The task: Keep only the lines of the data below that contain "screenshot", and copy them.

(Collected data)
== == ==

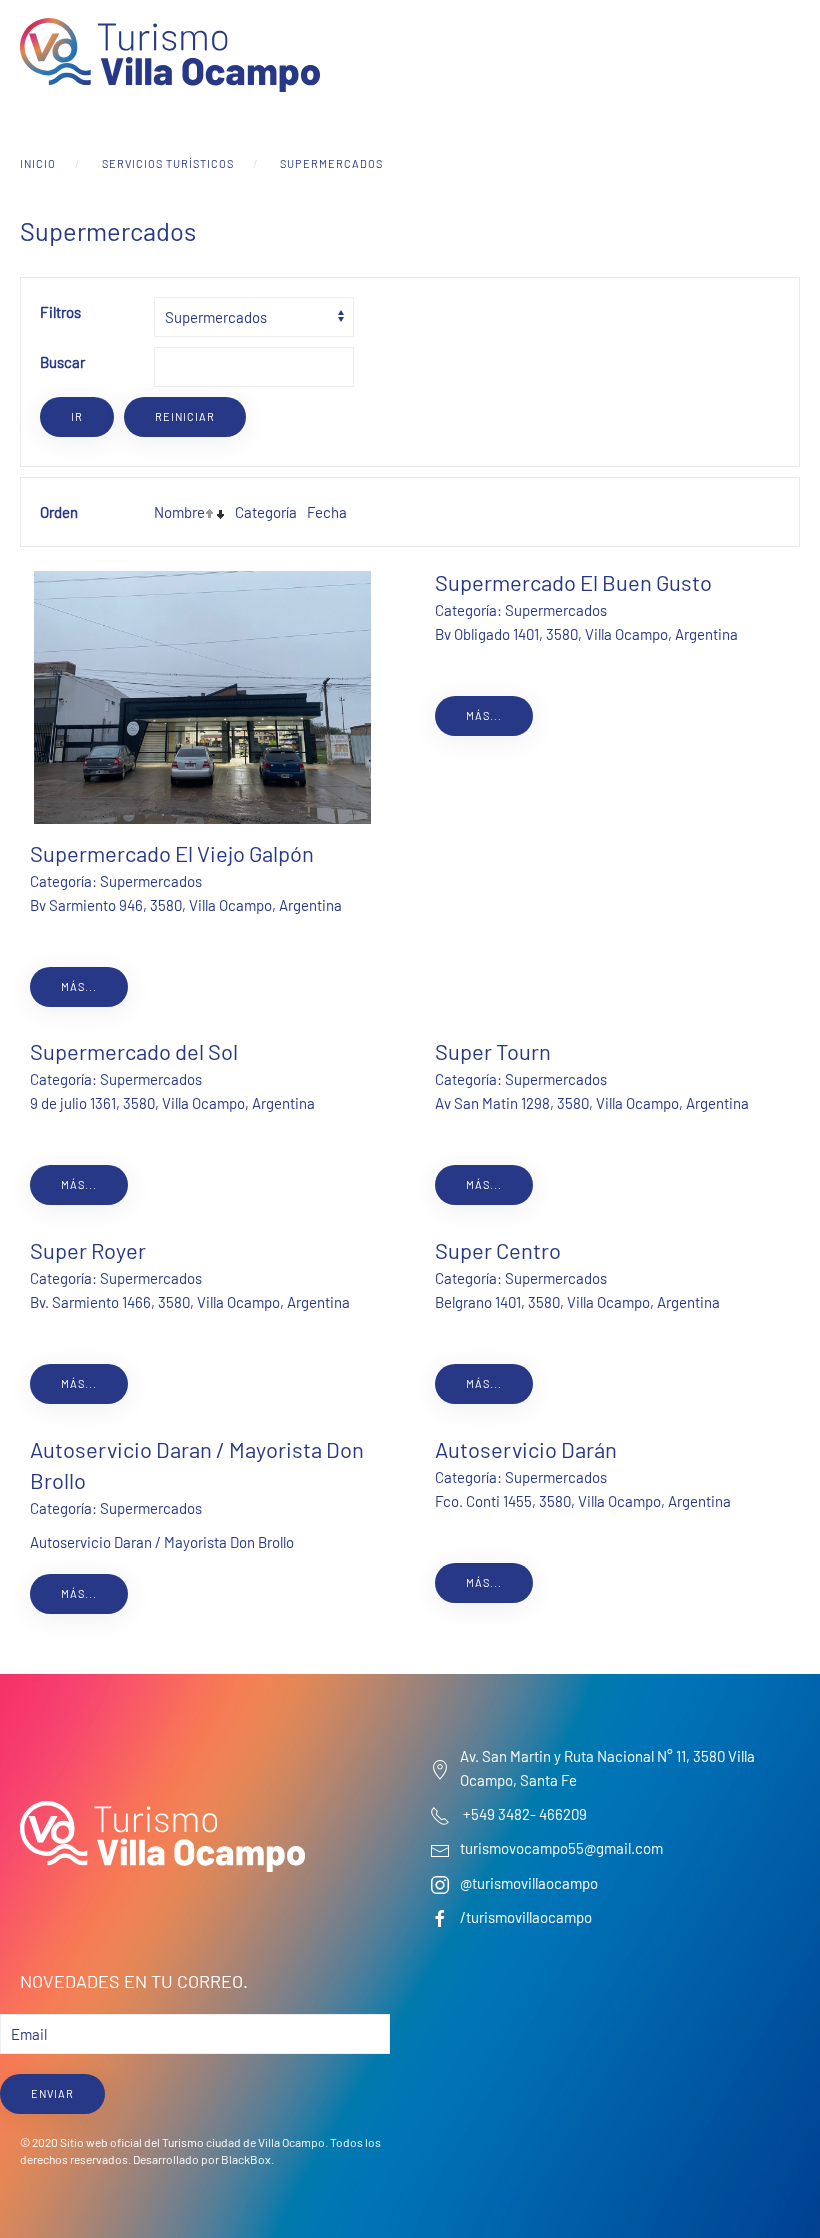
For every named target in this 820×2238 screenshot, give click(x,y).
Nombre (179, 512)
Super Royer (88, 1250)
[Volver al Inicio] (170, 55)
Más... (79, 986)
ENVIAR (52, 2093)
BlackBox (246, 2159)
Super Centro (498, 1250)
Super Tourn (493, 1051)
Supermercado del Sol (134, 1051)
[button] (790, 55)
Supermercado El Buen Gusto (573, 582)
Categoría (266, 512)
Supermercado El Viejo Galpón (172, 853)
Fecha (327, 512)
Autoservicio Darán (526, 1449)
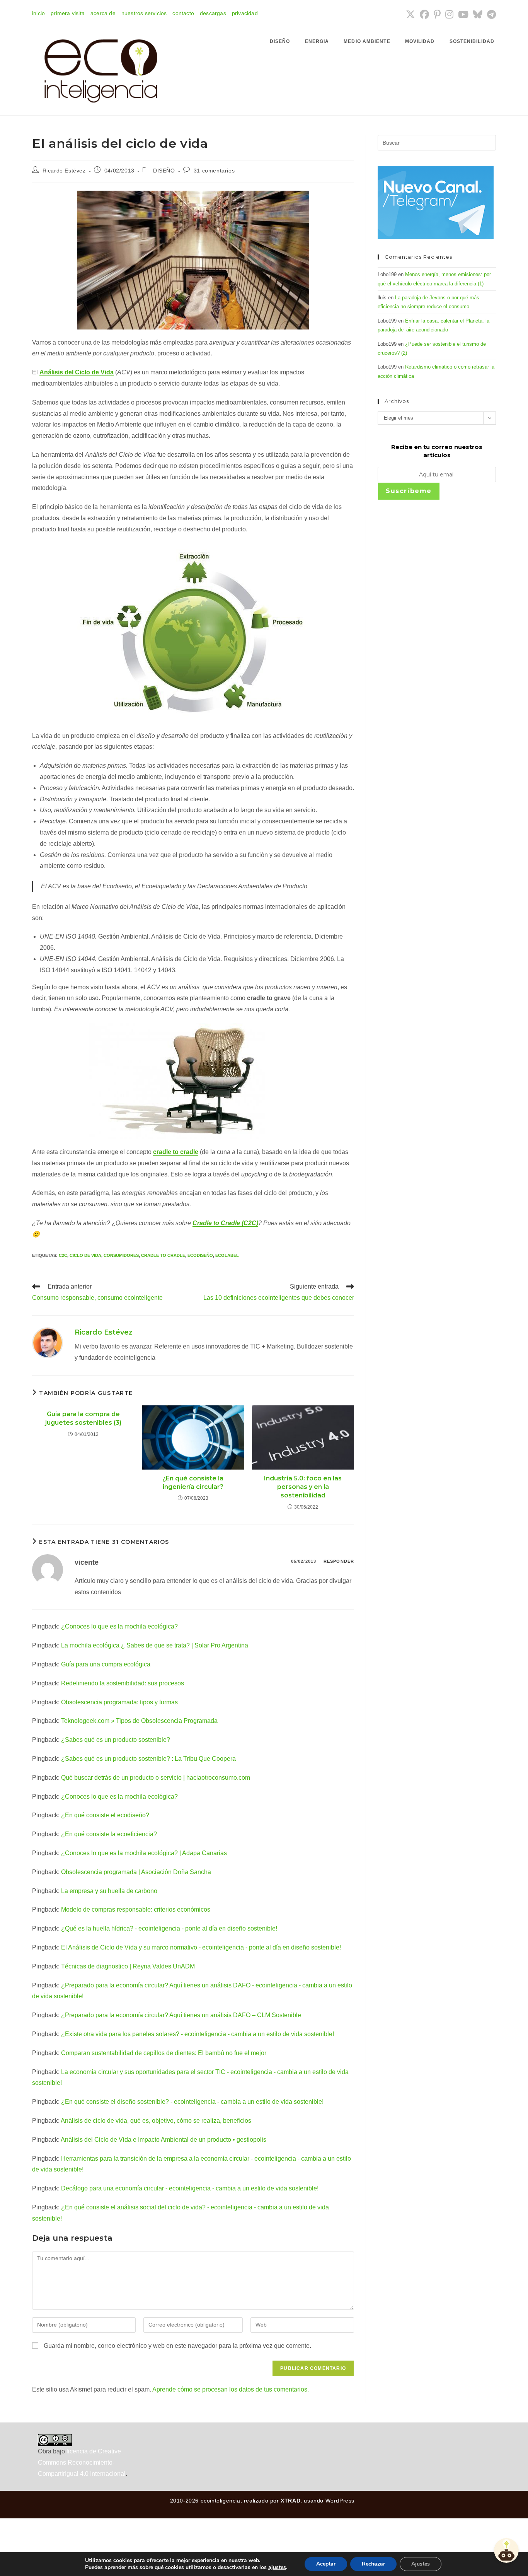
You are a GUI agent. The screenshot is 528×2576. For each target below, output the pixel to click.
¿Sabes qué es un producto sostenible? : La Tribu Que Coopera (148, 1758)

== == ==

Written response:
For every named target in this 820×2238 screenshot, give click(x,y).
You are a GUI agent. The screenshot is 528×2576. For each target below, output the pixel to click.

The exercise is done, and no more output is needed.